***** Data for review
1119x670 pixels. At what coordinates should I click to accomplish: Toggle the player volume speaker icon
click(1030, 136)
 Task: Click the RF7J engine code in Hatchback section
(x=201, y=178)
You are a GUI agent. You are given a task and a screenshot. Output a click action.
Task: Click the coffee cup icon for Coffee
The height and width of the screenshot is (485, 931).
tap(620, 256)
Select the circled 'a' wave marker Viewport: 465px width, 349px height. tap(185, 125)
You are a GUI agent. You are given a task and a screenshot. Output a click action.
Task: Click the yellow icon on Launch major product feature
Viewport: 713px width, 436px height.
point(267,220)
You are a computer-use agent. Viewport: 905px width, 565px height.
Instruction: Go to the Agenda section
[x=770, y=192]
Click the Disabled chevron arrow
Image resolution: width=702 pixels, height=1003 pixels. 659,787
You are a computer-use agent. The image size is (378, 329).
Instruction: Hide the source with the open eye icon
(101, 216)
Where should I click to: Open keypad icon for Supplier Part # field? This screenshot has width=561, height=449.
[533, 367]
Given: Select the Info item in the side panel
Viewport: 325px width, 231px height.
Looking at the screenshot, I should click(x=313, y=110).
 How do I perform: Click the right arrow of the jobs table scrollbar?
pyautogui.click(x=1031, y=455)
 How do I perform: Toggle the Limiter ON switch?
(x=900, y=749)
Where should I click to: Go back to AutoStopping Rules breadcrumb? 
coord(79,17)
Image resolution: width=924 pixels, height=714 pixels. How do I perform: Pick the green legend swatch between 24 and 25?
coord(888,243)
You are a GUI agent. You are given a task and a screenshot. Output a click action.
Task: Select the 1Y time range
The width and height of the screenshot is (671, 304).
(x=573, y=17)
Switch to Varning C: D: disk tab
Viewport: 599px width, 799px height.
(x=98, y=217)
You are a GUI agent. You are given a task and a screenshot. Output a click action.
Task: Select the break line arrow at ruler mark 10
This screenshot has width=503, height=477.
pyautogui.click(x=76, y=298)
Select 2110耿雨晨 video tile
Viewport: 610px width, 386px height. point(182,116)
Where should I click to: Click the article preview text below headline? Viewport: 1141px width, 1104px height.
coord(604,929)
**********
Would you return all of the data exactly as it stands above?

1119x670 pixels. At what coordinates should I click to accomplish: Toggle the player volume speaker icon
click(1030, 136)
 Task: Click the RF7J engine code in Hatchback section
(x=201, y=178)
You are a GUI agent. You are given a task and a screenshot. Output a click action.
Task: Click the coffee cup icon for Coffee
The height and width of the screenshot is (485, 931).
tap(620, 256)
Select the circled 'a' wave marker Viewport: 465px width, 349px height. tap(185, 125)
You are a GUI agent. You are given a task and a screenshot. Output a click action.
Task: Click the yellow icon on Launch major product feature
Viewport: 713px width, 436px height.
point(267,220)
You are a computer-use agent. Viewport: 905px width, 565px height.
Instruction: Go to the Agenda section
[x=770, y=192]
Click the Disabled chevron arrow
Image resolution: width=702 pixels, height=1003 pixels. 659,787
You are a computer-use agent. The image size is (378, 329).
Instruction: Hide the source with the open eye icon
(101, 216)
Where should I click to: Open keypad icon for Supplier Part # field? This screenshot has width=561, height=449.
[533, 367]
Given: Select the Info item in the side panel
Viewport: 325px width, 231px height.
Looking at the screenshot, I should click(x=313, y=110).
 How do I perform: Click the right arrow of the jobs table scrollbar?
pyautogui.click(x=1031, y=455)
 How do I perform: Toggle the Limiter ON switch?
(x=900, y=749)
Where should I click to: Go back to AutoStopping Rules breadcrumb? 
coord(79,17)
Image resolution: width=924 pixels, height=714 pixels. How do I perform: Pick the green legend swatch between 24 and 25?
coord(888,243)
You are a GUI agent. You are given a task and a screenshot. Output a click action.
Task: Select the 1Y time range
The width and height of the screenshot is (671, 304).
(x=573, y=17)
Switch to Varning C: D: disk tab
Viewport: 599px width, 799px height.
(x=98, y=217)
You are a GUI agent. You are given a task and a screenshot. Output a click action.
Task: Select the break line arrow at ruler mark 10
This screenshot has width=503, height=477.
pyautogui.click(x=76, y=298)
Select 2110耿雨晨 video tile
Viewport: 610px width, 386px height. point(182,116)
Where should I click to: Click the article preview text below headline? Viewport: 1141px width, 1104px height.
coord(604,929)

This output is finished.